Today, this
morning, my calendar had penciled in a window of personal and professional goal
setting. Today was a day to plan my future year ahead, but I find myself
instead opening my computer to the horrors of the news coming in from Paris this
morning. Ten journalists at the offices of Charlie
Hebdo magazine in Paris, France now have no future. I am numbed by the
headlines, tweets, posts and images of the massacre of the journalists, including four political cartoonists, along with the injuring of 20 other
staff in the office on the publication’s team and sadly two police officers
defending the threatened press members, are also dead.
When global
terrorism strikes in my industry it hits home hard. I’ve sat there in a weekly
editorial meeting many times over in my career (no gunman ever walked in the
door shooting). The sharing of ideas, the editorial line up planning and creative
brainstorming, the layout and advertising team all gelling together to deliver
a print product worthy of readership press day after press day. Staying
current, edgy, articulate, news worthy (enjoying freedom of speech, freedom of
press). The creative team at a publication truly becomes a tight work-family as
it takes all the pieces (10 lifeless creator bodies in the board room and 20 staff
contributors all shot today around the office at Charlie Hebdo in Paris) to
bring the ideas, flush them out, make them readable, paper eye candy and
sellable at the same time. A small village produces a publication in a
challenging creative dance each issue.
I remember back
to my publisher chair on a weekly in Calgary when a few of the key staff,
myself included, received disturbing and personally threatening letters one
day. As an alternative weekly our content was not always for the
middle-of-the-road reader (Charlie Hebdo magazine satirically challenged the
status quo). We did not always please all of the readers all of the time and
nor was that a publication goal. We did however offer a space to a popular
columnist, Dan Savage,
who has a great habit of pushing the morality-envelope every chance he gets to
great brand success both humorous and insightful. The reader who sent the outright
hate-mail blamed the staff for the lack of morality in the world, branding each
guilty by association via publishing Savage
Love weekly. Although ahead of the 911 attacks on all freedoms, the letters
were disturbing enough to bring in the police. The envelopes were checked for
contaminants, the staff were counseled, felt violated, personally attacked and very
threatened for that which was printed in the pages of our paper. It was an
alarming time. Our small and for the most part unnoticed alternative weekly
experienced personal threats for doing our jobs and we each questioned our roles
and our individual willingness to deliver on the underlying realities of the
bigger picture of freedom of the press and free speech. A small scale incomparable
story based on today’s Paris publication loss but one I can relate to on some
level. I will never forget that September day, less than a month later, walking
into the office to find the newspaper staff, my press-family, huddled around a
tiny black and white TV screen in the break room. Stunned in dead silence as
the images of the plane hitting the towers in New York seemed frozen on the
static grainy screen. The world changed. Our freedoms changed. Freedom of the
press changed forever.
One did not
have to work on the leading edge of a CNN or CBC news team to feel the crush.

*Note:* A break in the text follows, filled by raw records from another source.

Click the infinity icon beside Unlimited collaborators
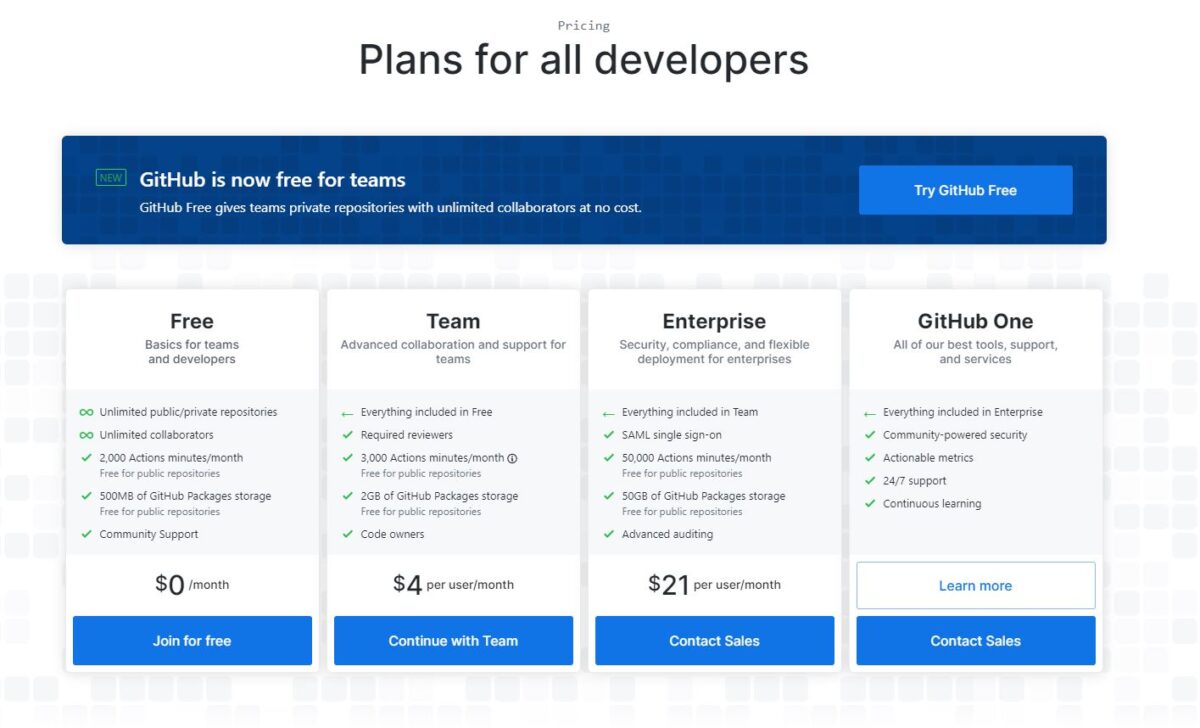(86, 435)
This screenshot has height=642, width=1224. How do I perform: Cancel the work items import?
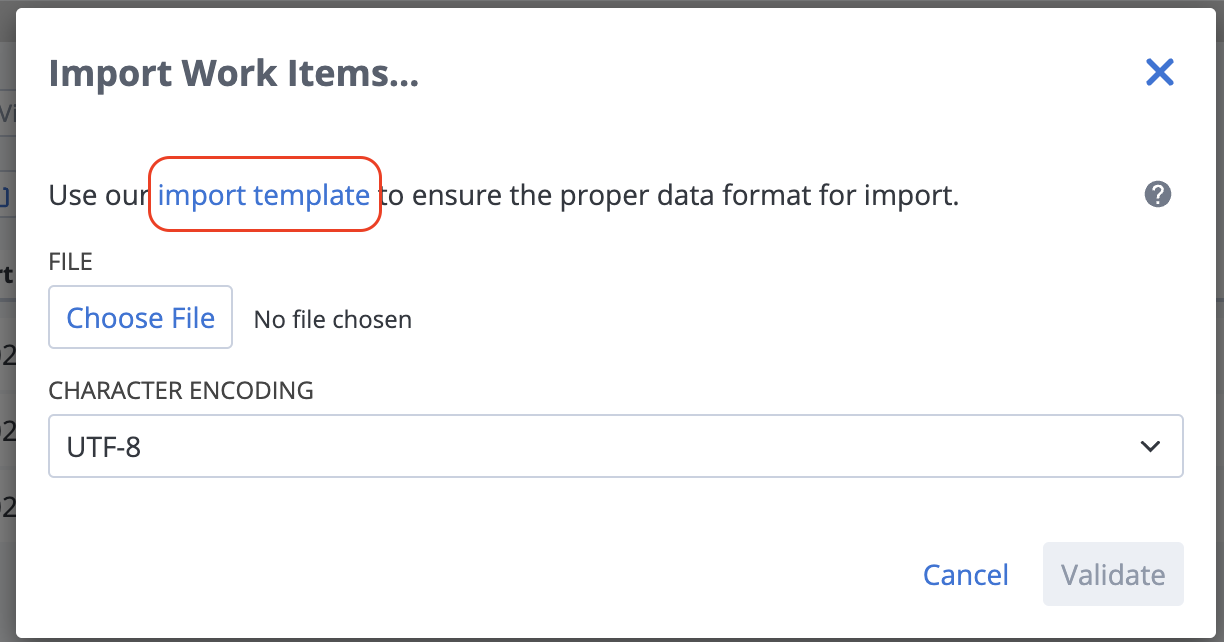(x=965, y=575)
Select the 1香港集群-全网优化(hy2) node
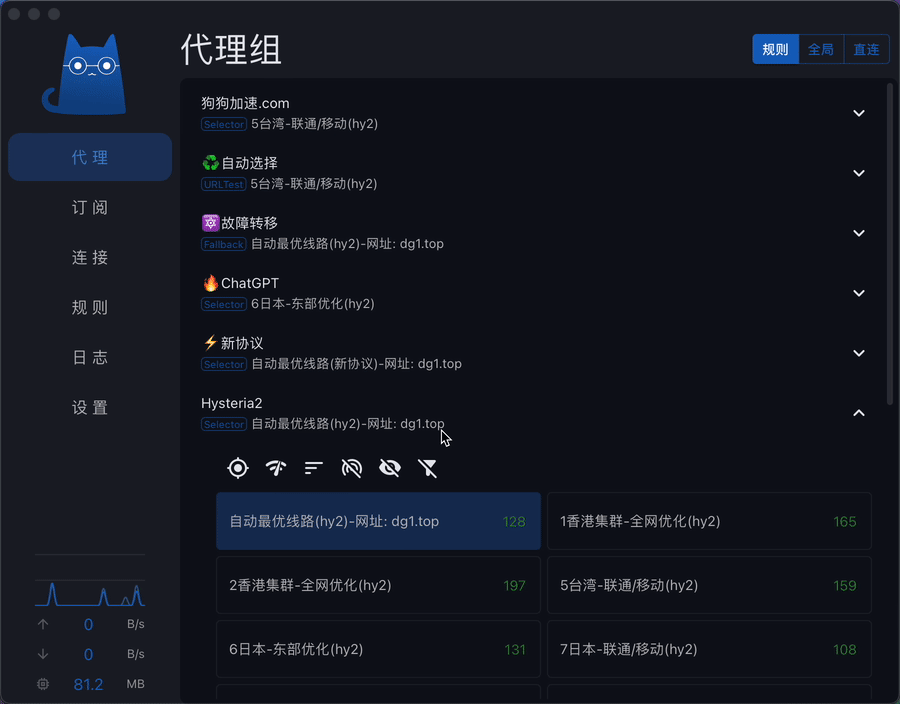 pyautogui.click(x=708, y=521)
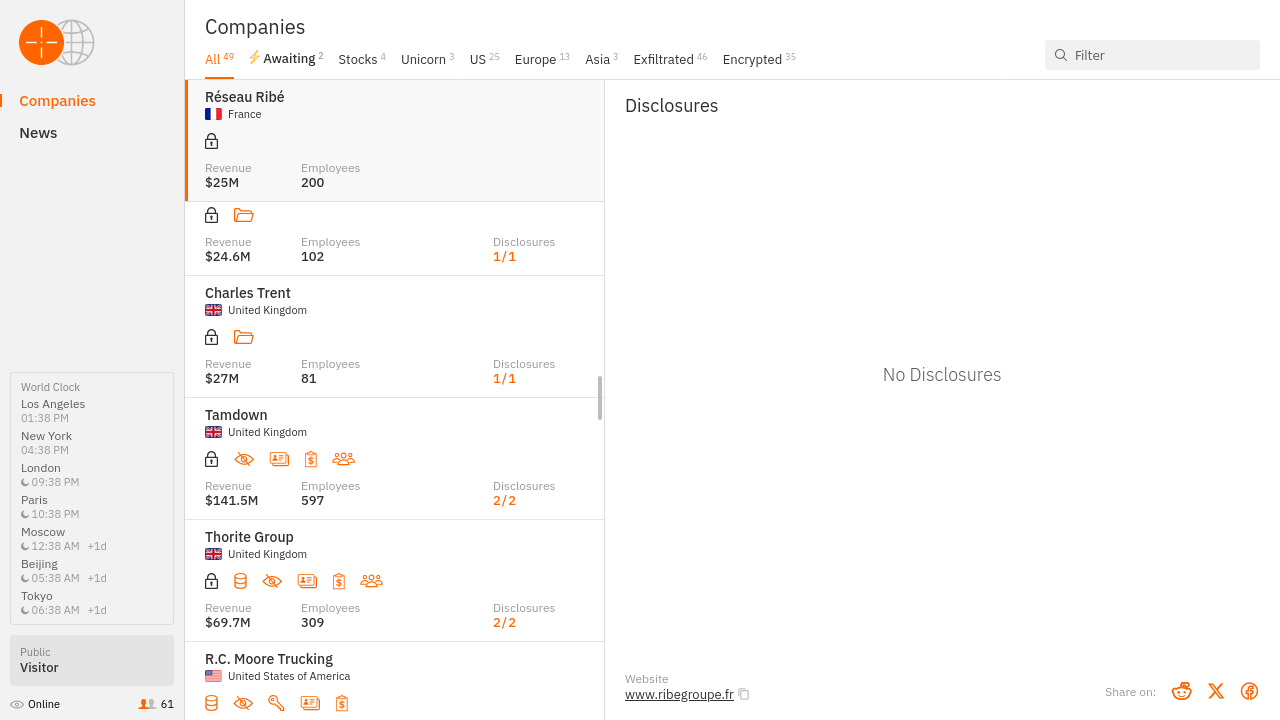1280x720 pixels.
Task: Open the Tamdown company entry
Action: click(x=236, y=415)
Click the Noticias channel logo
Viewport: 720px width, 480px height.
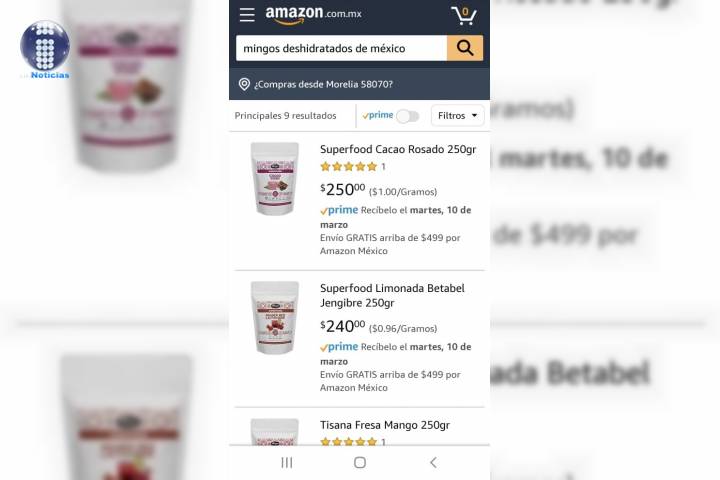click(x=45, y=50)
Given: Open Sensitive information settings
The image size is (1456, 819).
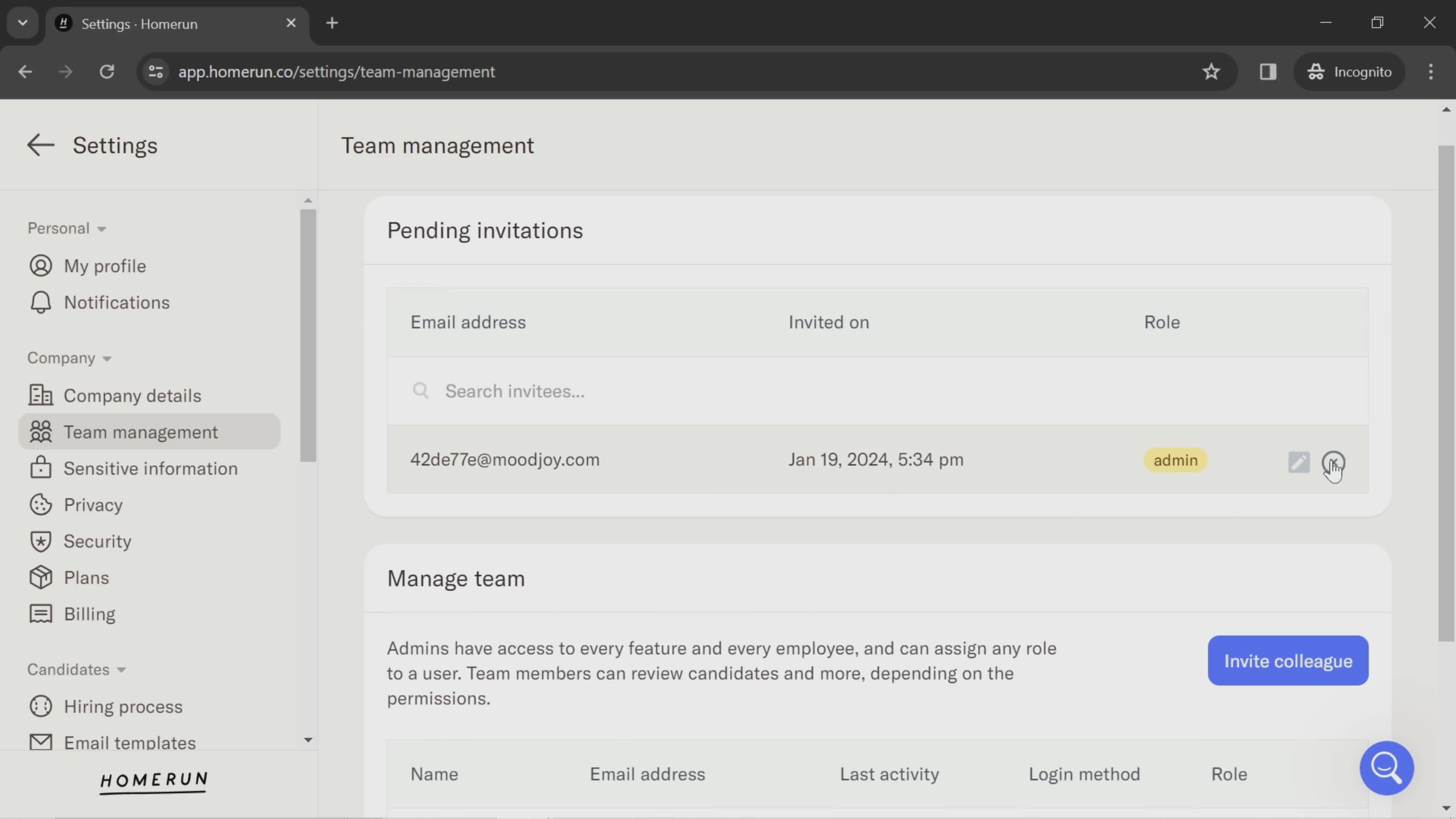Looking at the screenshot, I should 150,468.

Post 911 many writer colleagues across the country, and the globe, in all types
of publications, questioned their roles. Delivering the truth was getting
harder and harder, sadder and sadder, and yes riskier and riskier. To be part
of an industry that brings the news and commentary to the world, good, bad or
alternative, truthful, satirical or truthiness as Steven Colbert has
dubbed it, all now runs with a grave risk. The Poynter.org
reports that Reporters Without Borders’ annual “roundup of
violence against journalists” recently released shows that globally in 2014
alone there were alarmingly 66 journalists killed, 119 kidnapped and 853
arrested.
Today in
Paris that risk became a harsh reality. Many of those, ten, who came to work
today at the offices of Charlie Hebdo, working at a publication which defended
the freedom of words, the freedom of speech, the freedom of the press, are now
tragically gone. Violently obliterated from humanity and existence by those intolerant
to freedoms. Those who did not like what
this particular alternative satirical publication had to deliver walked in and
gunned down the staff injuring 20 of them and killing 10 along with 2 police
officers.
We all lost
a little more freedom today. While I write this I am being intimidated on
twitter from an account retweeting my sharing of some of the global journalist
stories unfolding. The suspect account tagging my tweets (@mur_candemir
#Muslims) is full of vitriol and hateful threats for the French. Even myself, a
non-politically-influential writer in rural nowhere a world away has been personally
retweeted perhaps in some sort of fear tactic by this rogue account. Very
unsettling. Life has escalated today beyond what many can comprehend, myself
included.
Our
humanity is in grave danger of obliterating each other over words. That makes
the writer in me broken.
click this quote to read an amazing piece today by former Onion editor:
"Freedom of speech cannot be killed"
"Freedom of speech cannot be killed"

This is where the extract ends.